Provided records
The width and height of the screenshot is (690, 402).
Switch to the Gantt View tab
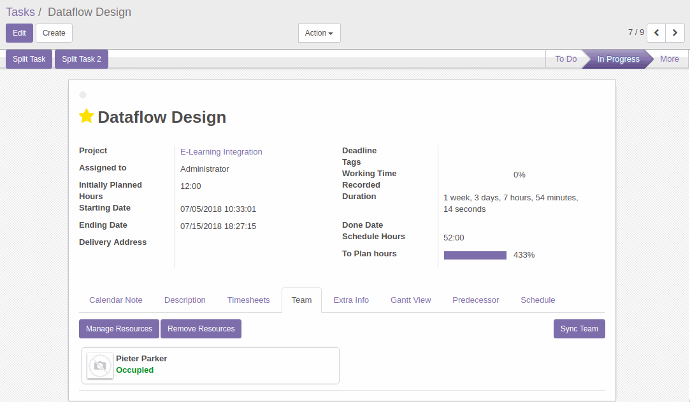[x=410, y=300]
...
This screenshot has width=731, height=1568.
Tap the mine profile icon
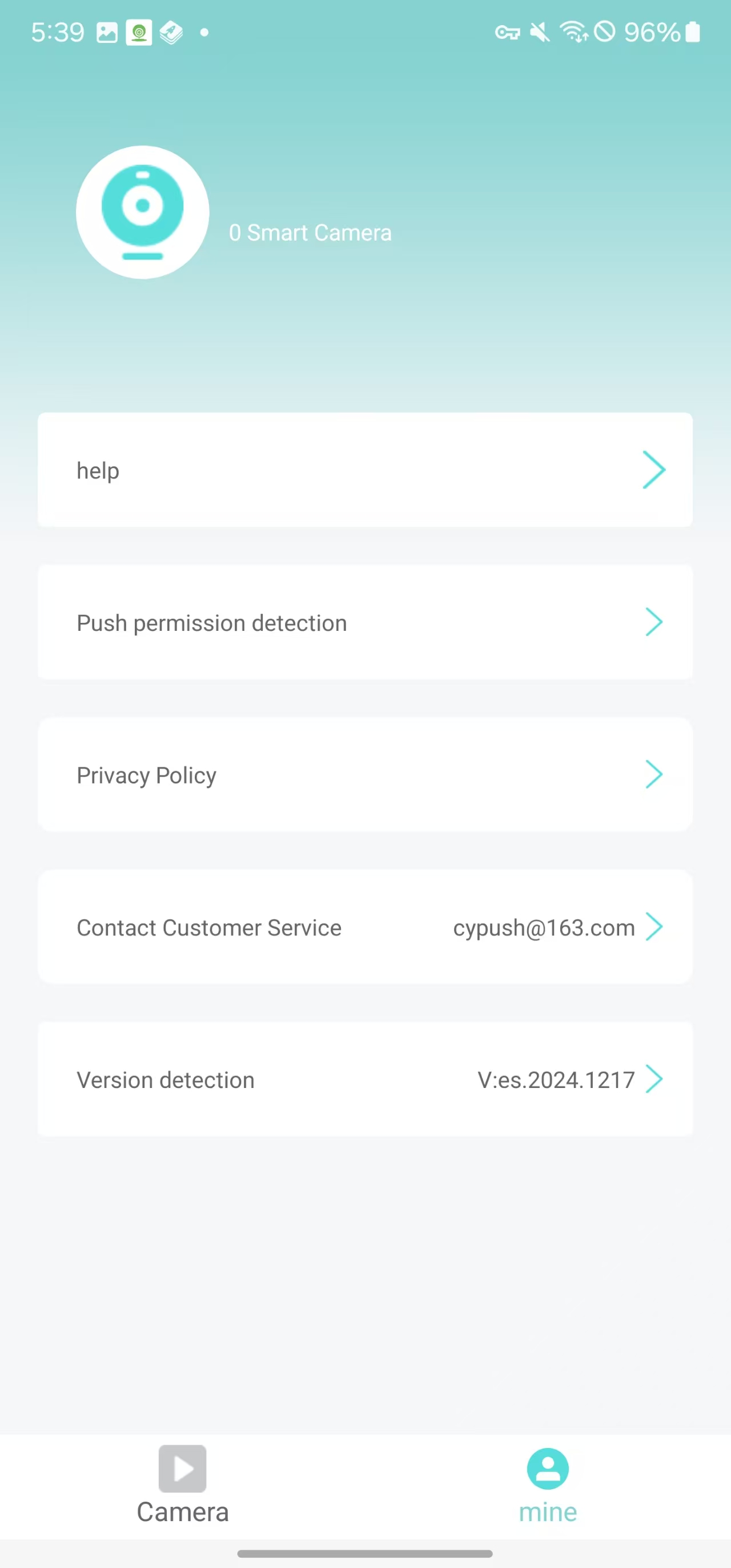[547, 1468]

Required work
Scan the records above line by line, counting those where the word "width" appears, and give the count alone.

Result of this exercise
2